**Text block**
==*==

Stampede Meat, Inc., a New Mexico meat processing company, filed a lawsuit on Friday against the New Mexico Health Department, the state’s Environment Department, and various individuals associated with the state, including its attorney general, arguing that the state cannot shut down its facility despite four positive tests for COVID-19. It argued that the cases consist of less than one percent of the business’ workforce and if the business closes “its workforce and the nation will suffer irreparable harm.”
In addition to claiming that the closure order violates the United States and New Mexico constitutions, because it was reportedly arbitrary and absent due process, the complaint said that under the April 28 executive order state authorities are not allowed to close meat or poultry processing facilities.
The state reportedly ordered Stampede Meat’s Sunland Park location to close following a public health order that requires businesses who have four or more employees test positive for COVID-19 in a 14 day period to close for two weeks. Stampede Meat argued that its business, and the positive tests its employees received, did not create a “significant health risk.” It claimed that the employees who received a positive test are quarantining and that the company has completed contact tracing and required others to quarantine as well.

==*==

**Data provided**
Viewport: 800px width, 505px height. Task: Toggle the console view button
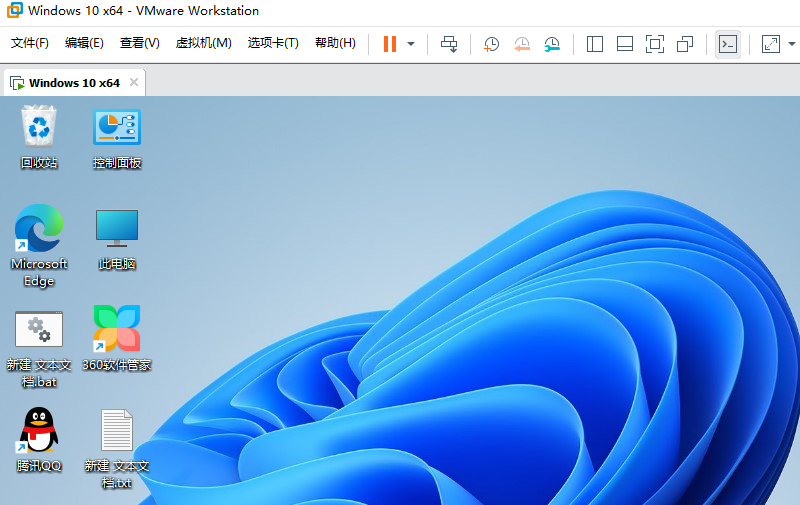pyautogui.click(x=728, y=44)
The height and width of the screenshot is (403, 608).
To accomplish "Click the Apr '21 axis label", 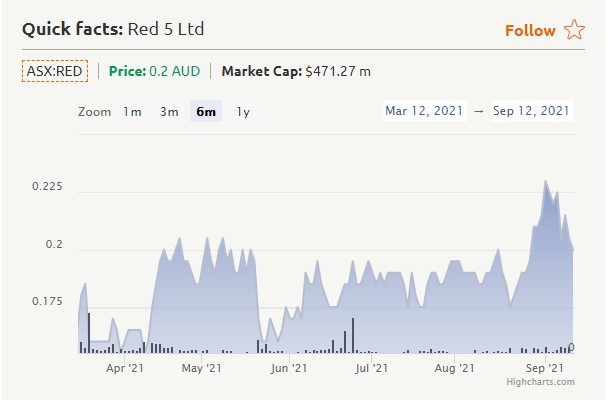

==*==

**Questions to answer**
1. Answer these questions from the text on the Stampede Meat lawsuit:
(a) According to the company, what share of its workforce did the positive cases make up?
(b) What is the date of the executive order that the complaint cites?
(c) Under the public health order, how long must a business with four or more positive employees close?
2. Return the passage of the text on the Stampede Meat lawsuit, starting with "In addition to" and going on through "quarantine as well.".

**Answer set**
1.
(a) Less than one percent.
(b) April 28.
(c) Two weeks.

2.
In addition to claiming that the closure order violates the United States and New Mexico constitutions, because it was reportedly arbitrary and absent due process, the complaint said that under the April 28 executive order state authorities are not allowed to close meat or poultry processing facilities.
The state reportedly ordered Stampede Meat’s Sunland Park location to close following a public health order that requires businesses who have four or more employees test positive for COVID-19 in a 14 day period to close for two weeks. Stampede Meat argued that its business, and the positive tests its employees received, did not create a “significant health risk.” It claimed that the employees who received a positive test are quarantining and that the company has completed contact tracing and required others to quarantine as well.